To start with I'm no going to throw you into the deep end, and you mentioned Shadow's Fall so lets see how some melodeath without the lower end finds you. In this case since we're focusing on vocals I'm going with Mikael Stanne of the band Dark Tranquility. While it's true they incorporate cleans occasionaly I can assure you you won't find a more precise and developed harsh growl anywhere. His enunciation is perfect.

 

Now you said old school reccs so lets travel back a ways. A person could be forgiven for disliking the delivery of Chris Barnes in Cannibal Corpse (who have fairly or unfairly come to represent death metal to the mainstream out of the know), though I would argue not Jeff Fischer, but that's another story. I'm not going to lie, dude, my instinct here is to post Demilich and let you wallow in your misery, so just know I'm using restraint. You will not find a better harsh vocalist on this or any other day than the mighty John Tardy of Obituary. If he occasionally dips too low for you I would kindly suggest you leave the hall.

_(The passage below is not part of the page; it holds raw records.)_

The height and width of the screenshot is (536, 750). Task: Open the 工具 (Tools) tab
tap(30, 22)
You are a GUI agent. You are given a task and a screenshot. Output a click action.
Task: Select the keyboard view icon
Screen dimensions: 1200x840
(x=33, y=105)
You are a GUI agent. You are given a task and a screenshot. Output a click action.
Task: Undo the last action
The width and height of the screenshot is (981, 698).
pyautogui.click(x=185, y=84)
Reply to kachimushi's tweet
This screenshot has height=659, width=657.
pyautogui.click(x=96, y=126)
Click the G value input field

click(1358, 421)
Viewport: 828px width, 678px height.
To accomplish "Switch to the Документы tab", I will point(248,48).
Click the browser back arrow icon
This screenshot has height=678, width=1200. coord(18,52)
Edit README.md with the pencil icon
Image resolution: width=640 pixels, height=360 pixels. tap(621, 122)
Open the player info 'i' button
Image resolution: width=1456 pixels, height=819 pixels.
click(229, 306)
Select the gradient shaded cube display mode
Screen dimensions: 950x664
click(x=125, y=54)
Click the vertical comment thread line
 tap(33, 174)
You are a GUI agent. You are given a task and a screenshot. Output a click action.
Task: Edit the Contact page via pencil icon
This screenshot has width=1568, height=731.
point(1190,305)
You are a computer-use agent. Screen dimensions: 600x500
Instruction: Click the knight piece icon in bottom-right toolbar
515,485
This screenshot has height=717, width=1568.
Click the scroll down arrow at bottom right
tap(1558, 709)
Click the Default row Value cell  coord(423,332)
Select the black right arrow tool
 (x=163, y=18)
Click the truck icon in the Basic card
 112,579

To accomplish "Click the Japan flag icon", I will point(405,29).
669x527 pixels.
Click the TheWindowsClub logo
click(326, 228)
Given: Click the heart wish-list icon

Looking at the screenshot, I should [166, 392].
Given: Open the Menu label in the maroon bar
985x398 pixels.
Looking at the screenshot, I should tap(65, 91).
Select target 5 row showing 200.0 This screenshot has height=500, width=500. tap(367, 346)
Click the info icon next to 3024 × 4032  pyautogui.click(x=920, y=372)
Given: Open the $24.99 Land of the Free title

Now I'm going in for my last really basic pick. You've no doubt surmised that death metal is more than just a style of vocals, and that the genre encompasses a very rich and historic tapestry of music so I'm never going to be able to quite give you an absolute Ace card for your particular taste with these three made-for-rookies picks. If they didn't work for you, explore. Follow your gut, and read the history. You're sure to find something that lands for you.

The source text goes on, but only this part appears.